Elbrinxens TSV-Vorsitzender Wolfgang Siefert führte die Besucher sogar in die Geschichte des von einem Förderverein unterhaltenen Freibads und des 1966 fertiggestellten Schulgebäudes ein, um dessen Bedeutung für den Ort herauszustellen. Und auch Walter Brand verwies auf früher: „Da wären wir froh gewesen, wenn wir solche Räume gehabt hätten.“ Detlev von der Heide befand indes, er sei es nicht gewohnt, dass die Elbrinxer den Kopf in den Sand steckten. Sein Schreckensbild: „Wenn wir hier aufgeben, weiß ich nicht, wo wir später wegschauen werden.“

Ums Wegschauen ging es an diesem Abend allerdings nicht.
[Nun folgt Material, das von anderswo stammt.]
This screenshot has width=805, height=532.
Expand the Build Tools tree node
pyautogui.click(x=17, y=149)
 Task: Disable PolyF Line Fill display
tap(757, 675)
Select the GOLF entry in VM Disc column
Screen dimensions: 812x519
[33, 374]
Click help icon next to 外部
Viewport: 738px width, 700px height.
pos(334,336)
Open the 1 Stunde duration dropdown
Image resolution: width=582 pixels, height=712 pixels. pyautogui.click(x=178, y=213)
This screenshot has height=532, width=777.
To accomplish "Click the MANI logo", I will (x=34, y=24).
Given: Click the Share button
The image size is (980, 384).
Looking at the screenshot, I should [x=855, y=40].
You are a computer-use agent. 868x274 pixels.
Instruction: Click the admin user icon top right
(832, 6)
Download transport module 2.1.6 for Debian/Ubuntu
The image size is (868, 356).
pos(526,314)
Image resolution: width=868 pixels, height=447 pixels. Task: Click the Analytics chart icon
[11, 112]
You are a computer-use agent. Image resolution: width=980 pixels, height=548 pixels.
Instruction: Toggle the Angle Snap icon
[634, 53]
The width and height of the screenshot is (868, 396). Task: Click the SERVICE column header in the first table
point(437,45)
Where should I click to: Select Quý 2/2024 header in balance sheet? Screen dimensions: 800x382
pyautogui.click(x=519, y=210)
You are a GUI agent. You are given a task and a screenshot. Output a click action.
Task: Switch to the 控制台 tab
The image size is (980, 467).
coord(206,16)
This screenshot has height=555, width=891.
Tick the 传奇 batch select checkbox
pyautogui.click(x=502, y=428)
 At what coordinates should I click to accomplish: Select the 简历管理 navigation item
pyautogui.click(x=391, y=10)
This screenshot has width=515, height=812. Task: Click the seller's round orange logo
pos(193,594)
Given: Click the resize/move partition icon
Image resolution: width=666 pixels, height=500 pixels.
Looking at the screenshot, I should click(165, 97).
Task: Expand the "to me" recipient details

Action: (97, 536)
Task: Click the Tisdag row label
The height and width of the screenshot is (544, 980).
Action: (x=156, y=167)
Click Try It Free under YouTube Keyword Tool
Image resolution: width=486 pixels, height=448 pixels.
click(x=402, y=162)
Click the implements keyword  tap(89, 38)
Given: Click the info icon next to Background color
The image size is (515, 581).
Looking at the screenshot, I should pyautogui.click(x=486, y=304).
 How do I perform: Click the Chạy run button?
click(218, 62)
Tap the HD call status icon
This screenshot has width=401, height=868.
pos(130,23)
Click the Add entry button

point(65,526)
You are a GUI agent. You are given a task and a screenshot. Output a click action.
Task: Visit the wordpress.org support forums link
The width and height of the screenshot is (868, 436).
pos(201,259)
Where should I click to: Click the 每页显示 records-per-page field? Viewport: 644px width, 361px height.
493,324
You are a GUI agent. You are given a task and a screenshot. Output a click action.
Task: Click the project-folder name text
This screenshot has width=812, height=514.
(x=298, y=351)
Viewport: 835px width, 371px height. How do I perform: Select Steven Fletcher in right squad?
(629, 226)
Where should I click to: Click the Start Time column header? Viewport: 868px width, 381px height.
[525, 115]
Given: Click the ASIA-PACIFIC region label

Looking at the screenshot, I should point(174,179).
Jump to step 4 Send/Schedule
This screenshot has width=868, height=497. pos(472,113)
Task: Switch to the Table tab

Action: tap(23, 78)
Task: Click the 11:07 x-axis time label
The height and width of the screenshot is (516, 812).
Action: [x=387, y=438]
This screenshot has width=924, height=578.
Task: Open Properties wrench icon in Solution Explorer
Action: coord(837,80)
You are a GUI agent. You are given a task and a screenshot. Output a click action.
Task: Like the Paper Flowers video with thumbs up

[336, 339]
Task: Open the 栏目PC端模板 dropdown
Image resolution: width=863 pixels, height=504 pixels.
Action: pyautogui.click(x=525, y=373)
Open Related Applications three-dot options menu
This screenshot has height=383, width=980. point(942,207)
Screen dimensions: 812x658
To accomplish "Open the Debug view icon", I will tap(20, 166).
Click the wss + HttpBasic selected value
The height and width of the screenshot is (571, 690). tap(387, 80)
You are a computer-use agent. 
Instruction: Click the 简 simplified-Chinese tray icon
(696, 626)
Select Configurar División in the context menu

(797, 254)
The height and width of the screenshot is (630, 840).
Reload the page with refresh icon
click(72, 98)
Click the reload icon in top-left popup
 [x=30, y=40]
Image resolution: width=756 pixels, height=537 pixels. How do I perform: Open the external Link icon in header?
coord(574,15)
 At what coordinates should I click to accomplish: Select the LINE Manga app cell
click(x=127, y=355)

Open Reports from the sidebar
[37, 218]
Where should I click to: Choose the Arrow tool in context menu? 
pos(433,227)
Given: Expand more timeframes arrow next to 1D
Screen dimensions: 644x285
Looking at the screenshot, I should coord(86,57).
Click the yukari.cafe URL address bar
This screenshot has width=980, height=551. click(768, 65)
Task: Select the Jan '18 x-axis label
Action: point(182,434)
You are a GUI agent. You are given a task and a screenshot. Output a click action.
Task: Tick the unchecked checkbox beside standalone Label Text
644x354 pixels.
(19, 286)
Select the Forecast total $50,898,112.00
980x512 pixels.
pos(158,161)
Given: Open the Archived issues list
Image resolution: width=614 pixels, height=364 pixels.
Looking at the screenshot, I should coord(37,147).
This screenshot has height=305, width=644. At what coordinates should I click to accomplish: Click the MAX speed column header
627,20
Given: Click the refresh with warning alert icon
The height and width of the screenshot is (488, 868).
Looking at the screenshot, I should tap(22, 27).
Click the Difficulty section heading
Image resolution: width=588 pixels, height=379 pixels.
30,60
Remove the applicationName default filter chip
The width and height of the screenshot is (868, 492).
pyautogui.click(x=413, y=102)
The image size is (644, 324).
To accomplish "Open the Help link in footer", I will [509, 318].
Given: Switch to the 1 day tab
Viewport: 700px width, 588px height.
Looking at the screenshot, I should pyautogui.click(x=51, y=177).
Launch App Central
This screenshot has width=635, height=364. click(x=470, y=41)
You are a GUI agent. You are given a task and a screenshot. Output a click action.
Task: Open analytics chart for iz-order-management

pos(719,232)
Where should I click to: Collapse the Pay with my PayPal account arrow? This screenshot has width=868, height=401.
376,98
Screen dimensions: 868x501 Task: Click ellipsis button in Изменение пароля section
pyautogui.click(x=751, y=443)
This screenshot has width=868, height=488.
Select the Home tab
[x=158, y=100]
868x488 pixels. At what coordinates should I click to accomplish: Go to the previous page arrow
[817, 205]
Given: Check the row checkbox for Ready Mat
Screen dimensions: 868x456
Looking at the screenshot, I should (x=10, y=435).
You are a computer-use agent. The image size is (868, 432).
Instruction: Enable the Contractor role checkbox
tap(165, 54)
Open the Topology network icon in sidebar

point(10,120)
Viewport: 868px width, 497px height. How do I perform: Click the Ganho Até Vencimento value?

Im Gegenteil: Es wurde ein Sanierungsaufwand von grob geschätzten rund 180 000 Euro gehandelt. Thorsten Klinge zeigte auf, dass das Dach repariert werden müsse, dass es neue Fenster brauche und die Elektrik modernisiert werden müsse. Da auch laufende Kosten von mehreren Tausend Euro für Strom, Wasser, Heizung aufgebracht werden müssten, befürchtete Ortsbürgermeister Wenneker, dass in diesem Gebäude dann Mittel gebunden würden, die andernorts vielleicht sinniger einzusetzen wären.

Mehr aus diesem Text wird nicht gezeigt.